## [Directions]
A single number is the whole answer: the tally of lines in the data below that include the word "computer".

## [Stored data entries]
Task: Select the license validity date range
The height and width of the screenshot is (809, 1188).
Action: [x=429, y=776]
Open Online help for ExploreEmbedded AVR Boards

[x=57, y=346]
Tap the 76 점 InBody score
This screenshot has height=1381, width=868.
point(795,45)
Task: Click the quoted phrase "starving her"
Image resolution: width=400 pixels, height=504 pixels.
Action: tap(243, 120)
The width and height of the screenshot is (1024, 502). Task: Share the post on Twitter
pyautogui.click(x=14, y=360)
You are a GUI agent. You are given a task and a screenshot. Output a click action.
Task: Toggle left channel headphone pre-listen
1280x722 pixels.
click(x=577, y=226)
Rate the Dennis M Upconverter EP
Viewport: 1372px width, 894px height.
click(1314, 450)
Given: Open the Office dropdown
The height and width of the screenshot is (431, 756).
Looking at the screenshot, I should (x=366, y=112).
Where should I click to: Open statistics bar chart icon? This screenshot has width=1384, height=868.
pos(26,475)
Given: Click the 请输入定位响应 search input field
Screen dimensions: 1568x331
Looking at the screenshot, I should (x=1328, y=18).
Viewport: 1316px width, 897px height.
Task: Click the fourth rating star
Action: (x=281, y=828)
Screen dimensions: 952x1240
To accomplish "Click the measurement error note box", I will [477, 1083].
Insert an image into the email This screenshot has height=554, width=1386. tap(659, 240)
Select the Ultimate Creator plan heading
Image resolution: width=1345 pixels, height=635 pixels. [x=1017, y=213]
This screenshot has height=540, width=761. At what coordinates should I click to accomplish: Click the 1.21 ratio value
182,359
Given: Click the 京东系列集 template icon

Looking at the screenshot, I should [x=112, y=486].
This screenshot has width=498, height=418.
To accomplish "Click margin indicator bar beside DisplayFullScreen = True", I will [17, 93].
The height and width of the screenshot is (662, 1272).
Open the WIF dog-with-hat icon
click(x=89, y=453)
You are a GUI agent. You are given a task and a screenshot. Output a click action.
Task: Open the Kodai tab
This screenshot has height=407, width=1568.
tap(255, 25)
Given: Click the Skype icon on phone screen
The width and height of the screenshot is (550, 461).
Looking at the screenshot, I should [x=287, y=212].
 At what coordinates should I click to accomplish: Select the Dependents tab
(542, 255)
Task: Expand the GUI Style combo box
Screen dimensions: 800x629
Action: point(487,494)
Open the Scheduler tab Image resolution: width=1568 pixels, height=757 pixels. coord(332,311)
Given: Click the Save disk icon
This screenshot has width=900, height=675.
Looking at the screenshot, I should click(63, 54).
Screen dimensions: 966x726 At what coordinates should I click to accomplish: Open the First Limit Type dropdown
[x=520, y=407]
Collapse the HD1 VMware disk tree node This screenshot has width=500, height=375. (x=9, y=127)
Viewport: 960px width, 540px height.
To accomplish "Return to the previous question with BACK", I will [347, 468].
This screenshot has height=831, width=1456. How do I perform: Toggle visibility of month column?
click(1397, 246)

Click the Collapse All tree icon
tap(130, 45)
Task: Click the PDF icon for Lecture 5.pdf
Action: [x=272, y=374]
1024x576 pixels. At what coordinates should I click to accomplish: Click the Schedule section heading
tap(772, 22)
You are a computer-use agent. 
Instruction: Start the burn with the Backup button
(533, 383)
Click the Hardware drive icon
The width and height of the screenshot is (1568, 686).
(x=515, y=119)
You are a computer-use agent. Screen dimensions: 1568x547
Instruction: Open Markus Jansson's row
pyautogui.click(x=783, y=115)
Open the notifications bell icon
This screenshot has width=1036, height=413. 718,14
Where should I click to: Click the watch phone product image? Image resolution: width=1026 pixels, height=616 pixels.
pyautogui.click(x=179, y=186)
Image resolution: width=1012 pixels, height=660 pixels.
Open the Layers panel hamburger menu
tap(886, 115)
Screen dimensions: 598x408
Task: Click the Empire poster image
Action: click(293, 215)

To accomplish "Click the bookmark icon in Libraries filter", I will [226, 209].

## [Task response]
2